Dataset entries
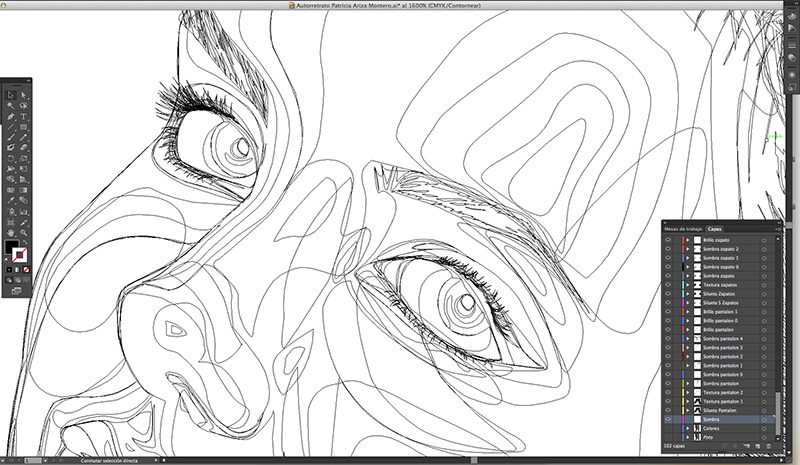
Task: Select the Type tool
Action: click(x=21, y=116)
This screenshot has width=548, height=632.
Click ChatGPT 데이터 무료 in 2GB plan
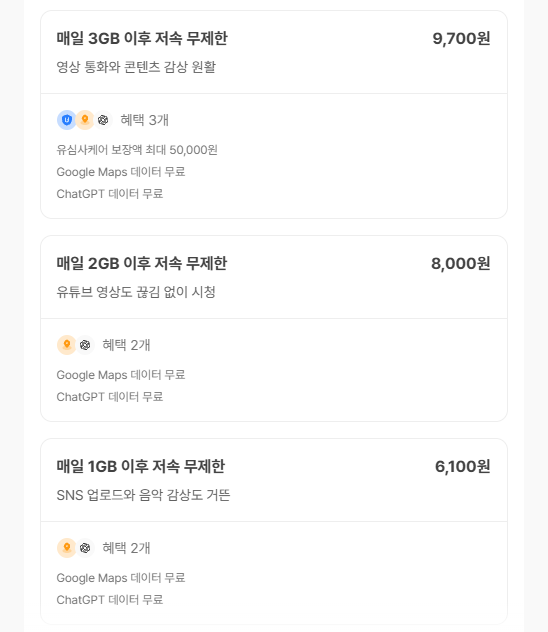click(x=110, y=397)
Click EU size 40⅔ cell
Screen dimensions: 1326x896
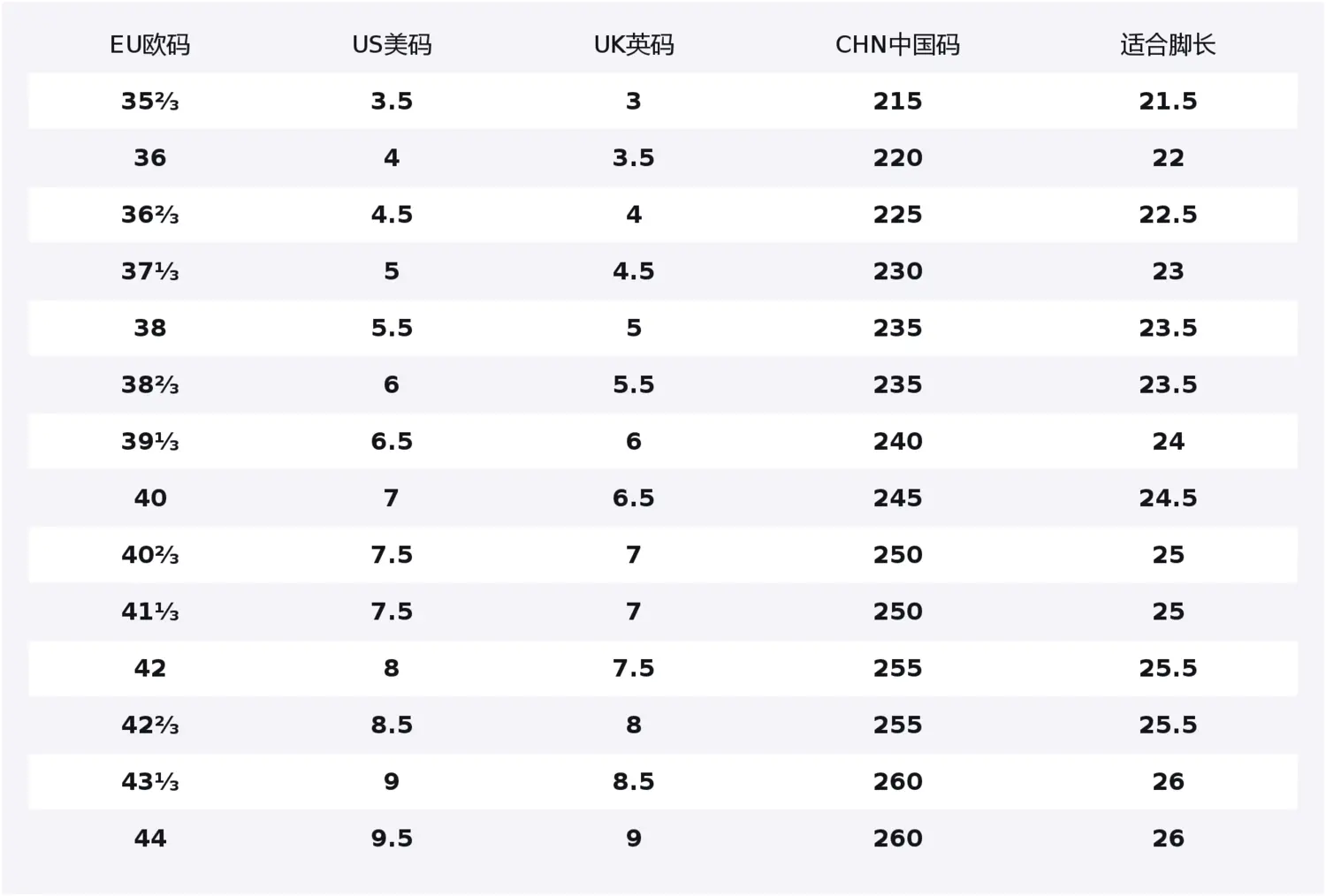[x=150, y=555]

WHAT YOU NEED TO DO> Extract exactly the lines above from the line containing "This screenshot has width=548, height=632." through the last one, both ends included, but not the pictures.

SOLUTION FOR THIS PROBLEM>
This screenshot has width=548, height=632.
Click ChatGPT 데이터 무료 in 2GB plan
click(x=110, y=397)
Click EU size 40⅔ cell
Screen dimensions: 1326x896
[x=150, y=555]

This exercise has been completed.